Another thing that’s in play here that you don’t mention: The Times likes to think its value is in the unprecedented quality of its reporting and editing, its role as the last bastion of good journalism amidst a digital race to the bottom. In fact, the Times is just good enough, not orders of magnitude better than all the others or even most of the others, but just good enough to be the last paper of record in the U.S., and maybe a broader part of the English-speaking world. The Guardian might play that role as well, so say one of the last in this regard.

If not quality, what makes the Times the Times?

Like everyone else publishing online, the real value of the Times is its readers. The Times is important because everyone important in the U.S. reads it. Every day. It is perhaps the last shared common bit of culture we know we can reference with the expectation that everyone is already up to speed, and it is losing that bit by bit everyday without even seeming to realize it. And paywalls are simply going to be the end of that, especially at the rates you point out. Even if they succeed in making enough money off it, it will most likely kill the Times as we know it today.

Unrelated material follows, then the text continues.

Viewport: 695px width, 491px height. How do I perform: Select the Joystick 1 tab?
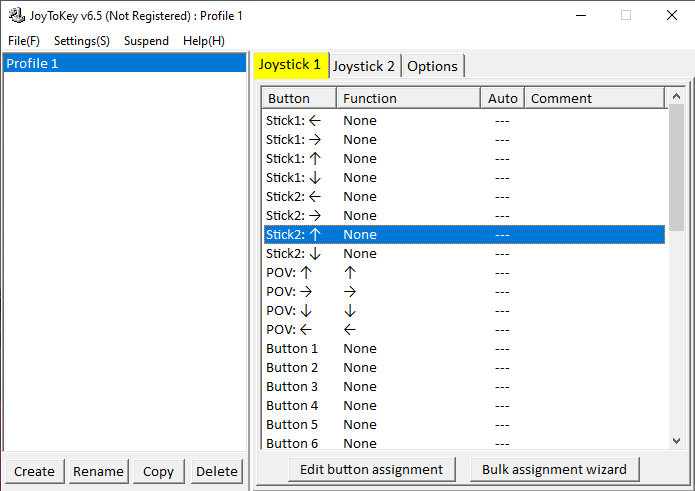pos(290,65)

It is a common conceit in media that we are important because we are so good at what we do. This applies literally to a handful of rockstar journalists, individuals down to the last. No brand gets the same pass. The Times needs ubiquity far more than it needs margin, a fact it realizes and practices with its hilarious leaky paywall practices — everyone knows you can evade paying for the articles if you surf in private mode. The way to capture those readers, as you say, is to cut prices drastically.

The Internet broke local city news monopolies and forced everyone to compete with everyone else in the world pretty much overnight. The good news is there is demand for one or two news brands at the top of the pyramid to own whole national markets, and there’s none better positioned to play that role in the U.S. than the Times.